July 28th, 2014

No Reduction in Atherosclerosis Progression With Menopausal Hormone Therapy

More than a decade ago the Women’s Health Study produced surprising and important results when it showed that broad use of hormone replacement therapy did not reduce cardiovascular risk in postmenopausal women. However, the study also led to speculation that hormone therapy might be beneficial when delivered closer to the time of menopause. Now a study published in Annals of Internal Medicine shows that menopausal hormone therapy (MHT) may have some favorable effects on some cardiovascular risk factors but it does not reduce the progression of atherosclerosis.

In the study, called KEEPS (Kronos Early Estrogen Prevention Study), 727 menopausal women were randomized to placebo or one of two forms of low-dose MHT (oral conjugated equine estrogens or transdermal 17β- estradiol). After four years there was no difference between the groups in the primary endpoint of the study, which was the progression of atherosclerosis as measured by carotid artery intima–media thickness (CIMT). There was also no difference in the coronary artery calcium scores. Women in the equine estrogen group had improvements in their lipid profiles (decrease in LDL and increase in HDL) while women in the transdermal group had improved insulin sensitivity. There was no difference in the incidence of serious adverse events.

The investigators offered several explanations for the findings, including a study population at low risk for athersosclerosis, a relatively short study duration, and the use of low-dose but not high-dose estrogen. “To the extent that these imaging methods predict CVD events, our findings suggest that MHT neither is a risk nor is protective in the population studied,” they wrote. The study was not powered to look at clinical events.

Andrew Kaunitz, a specialist in women’s health and menopause at the University of Florida, said that although it still remains unclear what the long-term effects of MHT will be on cardiovascular events, the study “does not support using hormone therapy to prevent CVD events.”





One Response to “No Reduction in Atherosclerosis Progression With Menopausal Hormone Therapy”
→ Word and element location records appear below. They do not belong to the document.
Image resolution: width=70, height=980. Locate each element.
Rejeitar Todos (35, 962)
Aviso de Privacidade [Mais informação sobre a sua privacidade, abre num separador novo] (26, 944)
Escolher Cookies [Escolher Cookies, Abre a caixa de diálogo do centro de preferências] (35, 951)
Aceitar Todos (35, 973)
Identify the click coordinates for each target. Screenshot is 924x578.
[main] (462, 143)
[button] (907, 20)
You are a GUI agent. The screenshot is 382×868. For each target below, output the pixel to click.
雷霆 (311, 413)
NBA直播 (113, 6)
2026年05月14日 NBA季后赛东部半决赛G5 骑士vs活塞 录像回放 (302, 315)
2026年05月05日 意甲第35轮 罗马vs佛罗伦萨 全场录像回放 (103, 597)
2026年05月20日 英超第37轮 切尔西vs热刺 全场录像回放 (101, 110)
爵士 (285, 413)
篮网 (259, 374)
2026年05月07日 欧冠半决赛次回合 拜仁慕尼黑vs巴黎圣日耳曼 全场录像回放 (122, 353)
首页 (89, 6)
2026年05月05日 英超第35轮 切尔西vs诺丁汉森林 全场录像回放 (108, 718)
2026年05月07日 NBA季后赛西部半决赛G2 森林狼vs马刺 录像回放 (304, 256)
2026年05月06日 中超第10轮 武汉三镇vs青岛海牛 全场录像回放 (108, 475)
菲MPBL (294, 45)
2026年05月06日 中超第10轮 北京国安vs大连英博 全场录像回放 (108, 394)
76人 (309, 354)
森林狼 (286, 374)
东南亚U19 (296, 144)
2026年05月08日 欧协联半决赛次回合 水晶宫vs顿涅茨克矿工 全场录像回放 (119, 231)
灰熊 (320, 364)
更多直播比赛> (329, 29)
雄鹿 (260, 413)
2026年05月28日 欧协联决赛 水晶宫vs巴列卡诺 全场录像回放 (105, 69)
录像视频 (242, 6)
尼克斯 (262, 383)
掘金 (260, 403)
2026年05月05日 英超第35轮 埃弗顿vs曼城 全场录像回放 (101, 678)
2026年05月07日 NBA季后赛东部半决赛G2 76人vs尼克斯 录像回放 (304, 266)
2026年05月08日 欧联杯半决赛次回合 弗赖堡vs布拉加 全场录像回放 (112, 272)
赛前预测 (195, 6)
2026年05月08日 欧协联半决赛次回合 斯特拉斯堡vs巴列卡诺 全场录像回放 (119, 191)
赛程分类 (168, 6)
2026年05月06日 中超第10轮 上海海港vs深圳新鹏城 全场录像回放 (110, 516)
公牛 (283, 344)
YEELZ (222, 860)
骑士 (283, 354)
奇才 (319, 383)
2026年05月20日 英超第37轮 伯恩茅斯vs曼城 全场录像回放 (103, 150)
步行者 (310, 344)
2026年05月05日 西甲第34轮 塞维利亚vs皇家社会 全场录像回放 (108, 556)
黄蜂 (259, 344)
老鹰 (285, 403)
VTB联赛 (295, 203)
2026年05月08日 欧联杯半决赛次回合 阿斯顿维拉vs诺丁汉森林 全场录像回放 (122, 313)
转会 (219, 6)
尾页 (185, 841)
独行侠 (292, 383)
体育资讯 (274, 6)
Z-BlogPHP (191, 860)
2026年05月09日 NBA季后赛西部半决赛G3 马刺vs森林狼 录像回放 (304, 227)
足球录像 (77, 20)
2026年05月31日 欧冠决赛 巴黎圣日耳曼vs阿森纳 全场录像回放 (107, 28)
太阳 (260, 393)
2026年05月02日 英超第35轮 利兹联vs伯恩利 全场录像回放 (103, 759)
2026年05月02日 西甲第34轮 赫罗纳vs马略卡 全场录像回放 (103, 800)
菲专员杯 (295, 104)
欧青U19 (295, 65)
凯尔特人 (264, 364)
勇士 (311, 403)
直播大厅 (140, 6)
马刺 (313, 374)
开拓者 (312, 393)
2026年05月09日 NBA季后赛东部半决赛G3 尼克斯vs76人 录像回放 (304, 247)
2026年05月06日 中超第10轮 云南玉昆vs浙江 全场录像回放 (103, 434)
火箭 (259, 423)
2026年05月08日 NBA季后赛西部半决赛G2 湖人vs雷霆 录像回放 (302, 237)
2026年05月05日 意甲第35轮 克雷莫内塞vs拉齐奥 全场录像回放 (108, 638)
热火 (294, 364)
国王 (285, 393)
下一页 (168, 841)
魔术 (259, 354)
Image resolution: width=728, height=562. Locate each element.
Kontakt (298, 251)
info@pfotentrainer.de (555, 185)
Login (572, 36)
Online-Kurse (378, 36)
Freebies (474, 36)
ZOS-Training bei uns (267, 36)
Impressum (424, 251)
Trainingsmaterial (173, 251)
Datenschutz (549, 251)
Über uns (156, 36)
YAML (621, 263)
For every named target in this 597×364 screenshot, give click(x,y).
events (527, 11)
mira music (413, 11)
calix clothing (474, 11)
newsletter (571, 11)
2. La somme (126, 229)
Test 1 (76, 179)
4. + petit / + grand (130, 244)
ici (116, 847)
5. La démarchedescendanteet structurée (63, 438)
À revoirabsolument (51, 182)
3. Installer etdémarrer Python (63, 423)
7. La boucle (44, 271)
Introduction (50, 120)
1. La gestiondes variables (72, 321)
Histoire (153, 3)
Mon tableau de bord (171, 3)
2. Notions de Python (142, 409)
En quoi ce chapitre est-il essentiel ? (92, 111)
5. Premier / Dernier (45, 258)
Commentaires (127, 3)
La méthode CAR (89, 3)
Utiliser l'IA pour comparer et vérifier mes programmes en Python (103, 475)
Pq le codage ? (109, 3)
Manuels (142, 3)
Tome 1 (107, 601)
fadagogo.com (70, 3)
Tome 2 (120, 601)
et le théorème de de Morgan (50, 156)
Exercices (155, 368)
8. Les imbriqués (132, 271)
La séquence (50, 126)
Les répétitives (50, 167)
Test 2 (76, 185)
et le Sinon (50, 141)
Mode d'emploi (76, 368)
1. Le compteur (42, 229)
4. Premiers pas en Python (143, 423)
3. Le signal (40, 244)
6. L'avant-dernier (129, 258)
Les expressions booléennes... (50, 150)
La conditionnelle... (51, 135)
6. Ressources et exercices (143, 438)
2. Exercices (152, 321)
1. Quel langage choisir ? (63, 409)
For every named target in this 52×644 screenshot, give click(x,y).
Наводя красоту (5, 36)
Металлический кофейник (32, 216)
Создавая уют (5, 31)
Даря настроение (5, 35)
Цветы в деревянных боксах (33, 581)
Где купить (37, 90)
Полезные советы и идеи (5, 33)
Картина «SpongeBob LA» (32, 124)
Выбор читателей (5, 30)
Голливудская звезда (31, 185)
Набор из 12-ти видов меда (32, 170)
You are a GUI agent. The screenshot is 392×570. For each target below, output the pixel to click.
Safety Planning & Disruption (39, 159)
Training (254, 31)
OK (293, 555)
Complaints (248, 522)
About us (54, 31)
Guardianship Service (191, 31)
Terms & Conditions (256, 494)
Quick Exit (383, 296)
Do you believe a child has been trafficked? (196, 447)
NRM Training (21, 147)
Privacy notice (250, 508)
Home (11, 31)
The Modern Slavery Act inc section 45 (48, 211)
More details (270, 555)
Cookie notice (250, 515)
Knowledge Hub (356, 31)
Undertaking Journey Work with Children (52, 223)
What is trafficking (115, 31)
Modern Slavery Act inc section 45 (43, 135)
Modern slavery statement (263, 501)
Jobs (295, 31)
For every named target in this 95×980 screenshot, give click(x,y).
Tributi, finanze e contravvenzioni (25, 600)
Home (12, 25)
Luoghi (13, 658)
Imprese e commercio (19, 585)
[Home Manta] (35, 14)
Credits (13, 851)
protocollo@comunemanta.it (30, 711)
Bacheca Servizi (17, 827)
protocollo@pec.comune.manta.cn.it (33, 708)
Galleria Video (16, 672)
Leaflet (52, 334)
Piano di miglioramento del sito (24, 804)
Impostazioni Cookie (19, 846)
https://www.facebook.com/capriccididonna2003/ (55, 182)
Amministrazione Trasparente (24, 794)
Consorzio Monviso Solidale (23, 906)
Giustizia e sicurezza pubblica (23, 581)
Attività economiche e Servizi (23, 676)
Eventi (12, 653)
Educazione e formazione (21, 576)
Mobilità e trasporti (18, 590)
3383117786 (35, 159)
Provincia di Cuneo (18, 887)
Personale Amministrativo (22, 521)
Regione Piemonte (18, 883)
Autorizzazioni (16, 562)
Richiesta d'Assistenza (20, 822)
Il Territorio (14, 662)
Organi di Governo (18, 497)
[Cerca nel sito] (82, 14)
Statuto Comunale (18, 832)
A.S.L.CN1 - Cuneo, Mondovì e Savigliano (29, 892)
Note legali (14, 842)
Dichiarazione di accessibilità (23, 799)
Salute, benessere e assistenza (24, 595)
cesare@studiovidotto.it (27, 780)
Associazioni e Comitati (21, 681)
  1. Before we jump to conclusions, we need to look at these endpoints. We seem to keep using serial CIMT as a surrogate endpoint despite the dearth of evidence correlating serial CIMT with hard cardiovascular events. The initial CIMT has an incremental predictive value as demonstrated in a Framingham offspring study while MESA demonstrated that the baseline CIMT predicted cardiovascular risk about twice as powerfully as combined conventional risk factors. Although it seems logical that serial CIMT should predict incremental risk, the data does not support that conclusion.

    Costanzo (Federico II University, Naples, Italy)et. al. November 29, 2010 Journal of the American College of Cardiology did a meta analysis of over 18,000 subjects and found that while the interventions studied provided improvement in coronary events and survival, there was no change in the CIMT with each intervention as compared to placebo. There was a small correlation between serial CIMT change and coronary events among those who had a small initial CIMT and were not on statin therapy. However among those on statin therapy, there was no correlation between CIMT change and coronary events. In addition, those with higher baseline CIMT demonstrated no correlation between progression and coronary events whether or not statins were used.

    I have not reviewed this article yet however I cannot tell from Larry’s notes above if they looked at serial Calcium scores or just any significant difference in a static calcium score after 4 years of therapy v placebo.

    If they are looking at differences in Calcium scores, it is important that they used the correct technology. If using EBT or 256 slice dual source technology, the comparisons can be made after 12 months. If 64 slice or lower technology was used, the comparisons cannot be made sooner than 36 months without having the scan to scan variability blunt any meaningful calcium change.

    If they are only looking at one calcium score, this result is meaningless as related to therapy.

    And finally they stated that there was no significant difference in serious adverse events. With a study this small, I cannot imagine a circumstance where a difference in serious adverse events could ever reach statistical significance. Jupiter barely demonstrated significance with a direct comparison of one intervention vs placebo in a study of 17,800. Here we have a 3 way study with placebo and two study options with a cohort of 727 subjects of uncertain pretreatment cardiovascular risk.

    In conclusion, while this is interesting reading, as a study, these results truly mean nothing.